The 45-year-old Middlesbrough supply teacher has a clean record, and is angry that he missed out on months of potential work. "It was very frustrating," he said. "I spent ages on the telephone, being passed from one person to another when I could have been teaching."
The former engineer lodged a complaint with the bureau five months ago pointing out its error, but a letter acknowledging the mix-up only arrived last week .
Last September, Mr Lee was shocked to be told that he could not start supply teaching because his criminal record listed 40 offences, including grievous bodily harm and drink-driving.
"I thought fixing it would be simple because I was working in Norway when some of the crimes happened and because the disclosure did not include my middle name," he said.
"Instead they told me that their computer was never wrong."
Fortunately, Mr Lee was able to persuade Middlesbrough College that the bureau had made a mistake and began teaching key skills and information and computer technology classes in November.

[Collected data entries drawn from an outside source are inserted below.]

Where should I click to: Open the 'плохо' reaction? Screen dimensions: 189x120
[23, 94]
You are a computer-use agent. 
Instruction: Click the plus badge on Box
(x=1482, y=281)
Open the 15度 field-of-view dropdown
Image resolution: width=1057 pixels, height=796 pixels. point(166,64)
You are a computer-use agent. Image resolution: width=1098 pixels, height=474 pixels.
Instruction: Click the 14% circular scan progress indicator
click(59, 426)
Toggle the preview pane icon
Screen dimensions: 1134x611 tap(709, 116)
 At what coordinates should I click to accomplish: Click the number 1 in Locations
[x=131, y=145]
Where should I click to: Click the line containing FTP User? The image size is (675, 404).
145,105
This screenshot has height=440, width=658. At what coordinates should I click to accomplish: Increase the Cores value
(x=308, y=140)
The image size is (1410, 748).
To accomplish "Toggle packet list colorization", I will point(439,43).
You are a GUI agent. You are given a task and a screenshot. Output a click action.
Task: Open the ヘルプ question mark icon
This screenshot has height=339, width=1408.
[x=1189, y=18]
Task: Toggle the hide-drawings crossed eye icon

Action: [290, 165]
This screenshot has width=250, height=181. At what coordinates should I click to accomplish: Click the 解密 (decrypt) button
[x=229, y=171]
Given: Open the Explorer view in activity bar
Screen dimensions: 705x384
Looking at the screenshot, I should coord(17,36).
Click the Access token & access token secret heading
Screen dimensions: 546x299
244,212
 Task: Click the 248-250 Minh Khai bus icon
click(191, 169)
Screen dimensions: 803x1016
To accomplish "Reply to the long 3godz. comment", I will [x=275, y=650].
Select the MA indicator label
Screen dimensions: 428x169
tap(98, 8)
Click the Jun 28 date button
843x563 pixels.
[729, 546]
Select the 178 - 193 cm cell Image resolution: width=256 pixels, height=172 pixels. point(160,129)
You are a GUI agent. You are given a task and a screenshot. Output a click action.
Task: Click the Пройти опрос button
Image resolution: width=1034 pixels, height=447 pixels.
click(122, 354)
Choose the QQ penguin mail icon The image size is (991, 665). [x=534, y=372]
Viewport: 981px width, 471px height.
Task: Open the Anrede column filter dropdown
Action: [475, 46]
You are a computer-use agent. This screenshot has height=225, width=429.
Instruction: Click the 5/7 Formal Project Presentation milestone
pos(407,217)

The mix-up is the latest in a series of problems at the beleaguered CRB, which has been heavily criticised after delays in vetting staff.
The TES revealed last year that a former head was mistakenly accused of abusing his step-daughter after his record was mixed up with another man of the same name. West Midlands police paid pound;2,500 in compensation.
Other complaints include the CRB losing teachers' driving licences and other documents. And the BBC this week reported that it was often taking more than six months for police to update data about convictions on the Police National Computer, making CRB data out-of-date.
Supply agencies say that the bureau's service is improving. However, Select said it still had 430 staff who had been waiting more than six months to receive clearance.
The CRB has agreed to offer compensation in cases where it can be proved it has made a mistake. A Home Office spokesman said that mistakes with records were extremely rare but that human error was understandable because the bureau had processed more than a million applications in the past year.
He added that the CRB was taking an average of just under five weeks to process teachers, and recognised it needed more work to reach its target of three weeks.
Trouble-shooters sent into the bureau by Home Secretary David Blunkett are expected to publish a report on its problems within the next two months.
The Audit Commission will publish a further report later in the year.